Strong Coupling Descriptions of High Temperature Superconductors: Electronic Attraction from a Repulsive Potential
W. Barford, M. W. Long

TL;DR
This paper investigates how copper-oxygen repulsion influences electronic interactions in high-temperature cuprate superconductors, revealing potential mechanisms for s-wave pairing through effective Hamiltonian derivations.
Contribution
It derives effective low-energy Hamiltonians considering copper-oxygen repulsion and charge fluctuations, highlighting conditions for attractive interactions and pairing mechanisms.
Findings
Large V stabilizes charge clusters over isolated charges.
Small V leads to weak attractive and repulsive potentials.

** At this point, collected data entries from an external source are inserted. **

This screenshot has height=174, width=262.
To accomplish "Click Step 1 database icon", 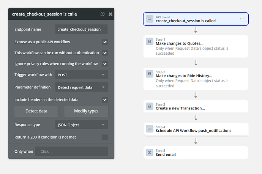I will (150, 41).
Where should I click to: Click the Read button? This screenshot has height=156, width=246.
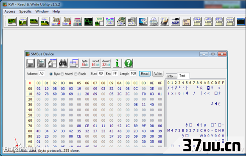145,74
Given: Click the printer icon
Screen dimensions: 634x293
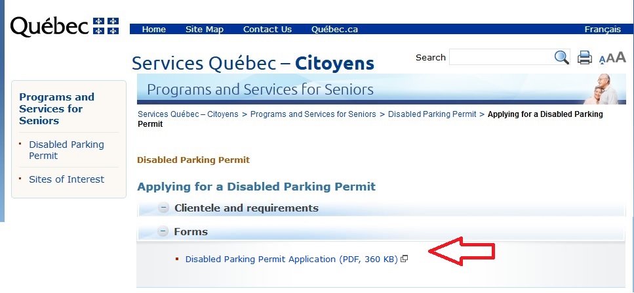Looking at the screenshot, I should click(584, 58).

Attractive potentials correlate with single-particle terms, suggesting s-wave pairing.
Abstract
We consider the effect of the nearest neighbour copper-oxygen repulsion, V, when coupled to the charge transfer resonances Cu2+ to Cu3+ and Cu2+ to Cu+ in the high temperature cuprate superconductors. This is done by deriving effective low energy Hamiltonians correct to second order in the copper-oxygen hybridisation. Only hole doping is considered. When Cu2+ to Cu3+ fluctuations dominate we derive an effective one-band model of `Zhang-Rice' singlets with a nearest neighbour repulsion between these singlets. When Cu2+ to Cu+ fluctuations dominate we find rich and complex behaviour. For large V we show that clusters of charge are more stable than isolated charges. On the other hand, for small V the Hamiltonian contains both weak attractive and repulsive two body potentials. Calculations on clusters indicate that the attractive potentials have the same correlations as the more dominate…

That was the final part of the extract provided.